From a review in the SF Chronicle by Charles Desmarais on the 13th:
The most important works in “Out Our Way,” from an art historical point of view, are the 10 extant “Johns” (plus a drawing of the now-lost 11th) by Arneson. Full-scale ceramic take-offs on toilets and urinals — bloated, glazed and inscribed with sexual reference and scatological scrawlings — they were Arneson’s breakout works. He tells the story, recounted in the exhibition text, of being asked to join a major show of sculpture from throughout California. “I could see myself, Bob Arneson, in between John Mason and Peter Voulkos, and I would be just a junior version of those two guys and just a little pisser.” He considered the most ubiquitous large ceramic form in American daily life, and its connection to avant-garde art via Marcel Duchamp; maybe he also thought of Jasper Johns, one of the hottest artists of that moment.
The “Johns” are, in the way of bloody horror films, repulsively enthralling objects. Turds of clay, squeezed between greedy fingers, top “The Pisser” (1963) where the flush mechanism might have been. “Toilet: Life Size” (1964) is entirely smeared with a gloppy brown glaze. A grandly gross “Throne” (1964) stands nearly 6 feet tall.
Arneson, “Pisser”
Disappointingly, this unique assembly — it’s the first time that all 11 works have been in the same exhibition — is not shown to best advantage. I had been excited to see how they would be presented (I engineered the acquisition of “The Pisser” by Laguna Art Museum many years ago). But they are scattered through the larger exhibition, with the effect that they sully the unrelated works around them. Worse, we don’t get to see them together, and there is no catalog to document this important showing.

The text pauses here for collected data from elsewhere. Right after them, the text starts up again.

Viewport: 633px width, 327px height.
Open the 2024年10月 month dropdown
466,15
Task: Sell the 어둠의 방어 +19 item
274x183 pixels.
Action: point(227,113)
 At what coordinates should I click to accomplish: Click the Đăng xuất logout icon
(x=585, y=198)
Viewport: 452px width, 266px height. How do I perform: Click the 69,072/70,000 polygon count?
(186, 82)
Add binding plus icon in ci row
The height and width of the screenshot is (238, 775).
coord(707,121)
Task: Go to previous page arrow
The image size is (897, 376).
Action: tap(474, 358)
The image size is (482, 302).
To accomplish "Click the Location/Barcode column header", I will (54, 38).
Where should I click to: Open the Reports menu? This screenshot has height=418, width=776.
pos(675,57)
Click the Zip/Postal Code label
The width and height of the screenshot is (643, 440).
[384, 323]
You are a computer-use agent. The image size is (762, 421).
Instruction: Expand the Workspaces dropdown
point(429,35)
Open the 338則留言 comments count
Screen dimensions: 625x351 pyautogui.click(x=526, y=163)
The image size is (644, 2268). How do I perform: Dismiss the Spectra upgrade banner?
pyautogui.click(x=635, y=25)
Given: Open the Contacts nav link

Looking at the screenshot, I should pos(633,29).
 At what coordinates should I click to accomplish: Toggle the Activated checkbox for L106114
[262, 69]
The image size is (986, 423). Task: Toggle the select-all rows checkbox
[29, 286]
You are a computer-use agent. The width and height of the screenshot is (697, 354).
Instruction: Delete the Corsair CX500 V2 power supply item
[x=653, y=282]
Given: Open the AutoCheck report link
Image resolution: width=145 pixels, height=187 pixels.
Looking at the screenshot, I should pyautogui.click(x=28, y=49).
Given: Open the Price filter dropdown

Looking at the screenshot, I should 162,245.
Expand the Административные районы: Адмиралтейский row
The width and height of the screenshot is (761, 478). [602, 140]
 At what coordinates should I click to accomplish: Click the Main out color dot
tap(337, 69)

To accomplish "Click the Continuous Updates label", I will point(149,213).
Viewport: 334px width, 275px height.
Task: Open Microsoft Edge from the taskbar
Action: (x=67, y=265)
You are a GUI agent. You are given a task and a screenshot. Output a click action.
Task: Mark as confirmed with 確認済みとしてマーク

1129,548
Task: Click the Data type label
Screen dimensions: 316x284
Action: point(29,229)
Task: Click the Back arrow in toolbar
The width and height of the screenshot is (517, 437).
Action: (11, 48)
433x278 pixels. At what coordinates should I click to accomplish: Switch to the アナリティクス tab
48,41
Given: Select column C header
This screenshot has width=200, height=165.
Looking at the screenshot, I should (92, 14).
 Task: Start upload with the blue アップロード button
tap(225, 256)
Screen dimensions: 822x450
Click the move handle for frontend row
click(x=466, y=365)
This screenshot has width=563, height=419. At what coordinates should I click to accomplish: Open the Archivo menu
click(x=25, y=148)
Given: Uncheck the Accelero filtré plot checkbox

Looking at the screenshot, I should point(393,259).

Women’s bodies are not well treated. Here’s Arneson’s “John Figure” (1965): a life-sized toilet bowl with a female torso for a tank, one breast as the flusher handle:
And, even more unnervingly, “Herinal” (1965-71), seen here in full (the flusher handle is a penis) and in close-up:
Compare these to the “Misogynistic urinals and sinks” in my 1/3/16 posting. Those more recent works, by hands other than Arneson’s, were designed as working bathroom fixtures, so they are even more disturbing than Arneson’s art objects.
On the art-historical place of Arneson’s early ceramics, including the “Johns”, in Gareth Clark’s review of a 2013 exhibition “Robert Arneson’s Early Countercultural Ceramics” at David Zwirner in NYC:
Throughout the 1960s, Arneson produced highly charged and highly sexualized work that stood in stark contrast to the Minimalist constructions made by his contemporaries in New York. Drawn from public and private collections, the exhibition includes roughly 20 works that clearly show Arneson’s artistic development and also prefigure his later work, which delves even further into the topics of identity and the self, as well as political upheaval and war.
… [in response to another reviewer] It … does not “debase Pop,” it is anti-Pop, taking everything about the latter that was clean and making it dirty, everything that was slick and making it, not just grubby and handmade, but crudely hobbyist rather than manufactured. Stylistically, Pop took a high road and Funk the low one.
A huge part of Arneson’s work was self-portraiture, all of it wry and much of it playful caricature (he was not above representing himself as a literal dickhead). A nice collection of photographs of Arneson and examples of his self-ceramics can be found on the verisimitudo site. From which, these two examples, “self” and “California Artist”:
(Note: the 12 artists in the UCD show were united by their standing apart from the work then current in NYC, but they in no sense formed an artistic “school” or “movement”. Arneson and Thibaud are surely the most famous of the group, and they could hardly be more different, though they both focused much of their art on common, everyday objects.)